As the 2012 ed-tech conference season began in earnest, I found myself at the FETC 2013 conference in Orlando (late January) and the TCEA conference in Austin (early February). I not only attended these huge events, I presented at both. Of course, I also spent considerable time traversing the exhibit halls. I would like to share some key observations related to 3D presence at these huge conferences.
For the second year in a row, Texas really “gets” 3D. My half-day workshop was packed with interested K-12 educators of every persuasion. My follow-up TATN network 3D presentation was well attended and well received. It was clear the educators were ready to move on this technology. On a negative note, the exhibit hall floor had only four booths demonstrating 3D, a significant downward trend. Teachers kept approaching me on the exhibit floor to find resources, but I had only two places to send them. Lumens was the bright spot, crisply demonstrating their magnificent 3D document camera. One brave exhibitor was a new entry into the marketplace for 3D pre-school content, Classteacher Learning Systems.
Learnings from FETC
Stereo 3D was not well represented. It was visibly on display only in only one or two booths. I followed up on every session in the conference program that mentioned ‘3D’ in the title or description, and it is clear that, except for one presentation by Nancye Blair, Stereo 3D is not well understood by conference leadership. They imagine that “3D virtual worlds” (rendered-3D immersive worlds, like Second Life) and rendered-3D design tools (like Sketchup), or rendered-3D animation in augmented reality or games is what it is all about. I found nothing on the visualization and learning advantages of using stereoscopic 3D. You may ask, “Why doesn’t conference leadership understand what stereo 3D is? I think it’s easy to explain. It is not fully a part of their generation or their personal culture. It is not yet on their radar. It should be, but it is not. But don’t ever think it is an unreachable goal. We just need the right messaging.
Learnings from TCEA
Also, one 3D printing company (what we call additive manufacturing) offered a small presence.

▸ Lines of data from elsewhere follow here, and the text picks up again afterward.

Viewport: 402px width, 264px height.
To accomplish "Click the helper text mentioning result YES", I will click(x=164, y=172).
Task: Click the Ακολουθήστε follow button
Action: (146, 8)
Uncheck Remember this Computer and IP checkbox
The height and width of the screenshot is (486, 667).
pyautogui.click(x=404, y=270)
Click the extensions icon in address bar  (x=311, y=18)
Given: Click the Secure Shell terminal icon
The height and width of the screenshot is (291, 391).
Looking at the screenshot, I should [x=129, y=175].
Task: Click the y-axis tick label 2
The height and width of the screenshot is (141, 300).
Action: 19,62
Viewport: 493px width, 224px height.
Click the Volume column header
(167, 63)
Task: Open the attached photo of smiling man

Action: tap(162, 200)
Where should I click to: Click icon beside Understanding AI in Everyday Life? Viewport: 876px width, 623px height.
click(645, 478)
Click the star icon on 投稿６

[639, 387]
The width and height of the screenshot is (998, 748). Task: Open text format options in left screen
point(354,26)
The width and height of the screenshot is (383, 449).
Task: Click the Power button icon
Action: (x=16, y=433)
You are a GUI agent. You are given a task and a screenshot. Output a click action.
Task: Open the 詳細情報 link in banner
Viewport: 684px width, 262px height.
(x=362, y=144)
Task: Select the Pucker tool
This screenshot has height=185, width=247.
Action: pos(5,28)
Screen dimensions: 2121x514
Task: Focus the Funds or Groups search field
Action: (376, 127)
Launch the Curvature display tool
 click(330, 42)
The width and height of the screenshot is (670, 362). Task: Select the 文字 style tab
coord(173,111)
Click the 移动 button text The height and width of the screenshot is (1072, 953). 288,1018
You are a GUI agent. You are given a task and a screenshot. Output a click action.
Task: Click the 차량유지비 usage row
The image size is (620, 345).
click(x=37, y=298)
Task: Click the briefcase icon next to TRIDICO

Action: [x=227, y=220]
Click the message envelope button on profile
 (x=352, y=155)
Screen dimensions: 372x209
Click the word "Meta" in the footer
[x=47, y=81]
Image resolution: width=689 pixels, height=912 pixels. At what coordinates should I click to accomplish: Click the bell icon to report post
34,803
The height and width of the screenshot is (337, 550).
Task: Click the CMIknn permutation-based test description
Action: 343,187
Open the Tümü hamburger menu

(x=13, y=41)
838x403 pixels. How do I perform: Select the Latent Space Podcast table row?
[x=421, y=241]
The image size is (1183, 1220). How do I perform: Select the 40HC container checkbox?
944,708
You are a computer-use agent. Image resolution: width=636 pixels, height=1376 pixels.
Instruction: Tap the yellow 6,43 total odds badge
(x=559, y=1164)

The final product was in the Epson booth. But they were showing a 15-year old technology solution for 3D (double projectors) that exemplified the historical problems with this old delivery system: the projectors were out of sync and two expensive projectors, not a single inexpensive DLP projector, were necessary. My conclusion: Again, just like last year, Texas educators really ‘get’ 3D.
On a related note, DLP 3D Lamp-Free Projectors were being demonstrated in a few areas, but the messaging was exceptionally weak. I consider this to be one of the most impactful technologies ever invented for recession-wrenched educators, but it was absolutely clear that neither exhibitors nor integrators had any idea how to communicate its value proposition to educational customers. (To the educator, ‘lamp-free’ means not paying for bulbs every year—at $350 a whack. These projectors cost a little bit more, but pay for themselves in a year and a half. In some cases, a solution can last for 20,000+ hours—10+ years in school terms.) You may want to research this mainstream innovation on your own.